General Discussion
In reply to the discussion: Let's pay 16 year olds $31.2k to sweep floors!!!! [View all]Nye Bevan
(25,406 posts)responses?
So the question is what happens when a business is paying someone $9 per hour to do something like sweep a floor, the employee is happy to be paid that amount for performing that job, and then the minimum wage is raised to $15 per hour which would obviously be excellent for the employee but not possible or realistic for the business to pay.
The answer is automation. There will be an absolute boom in things like self-checkouts in supermarkets and automated ordering kiosks in fast-food restaurants. These devices are not cost-free, of course; retailers always have to weigh the cost of installation and maintenance against the cost of hiring an employee to do the same thing. Say the cost of having 5 self-checkout machines amounts to $11 per hour of operation, amortizing the initial cost over the machines' life and factoring in maintenance and repairs. Right now many retailers would take a pass because they can hire employees to do the checking-out for cheaper. But if you would have to pay those employees $15 per hour the self-checkouts become an absolute no-brainer.

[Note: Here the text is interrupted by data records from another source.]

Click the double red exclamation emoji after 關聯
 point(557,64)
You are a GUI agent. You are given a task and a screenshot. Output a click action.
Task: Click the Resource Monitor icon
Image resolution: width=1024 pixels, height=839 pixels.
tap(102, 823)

And what about sweeping the floor? Instead of a kid with a broom, who would suddenly cost you $15 per hour, you pay a floor-sweeping contractor to do the job for you. He has state-of-the-art machinery and is able to do the job quickly, and for many other clients as well as you. Investing in the machinery suddenly makes a lot of sense when you are not competing with a kid with a broom at $9 per hour.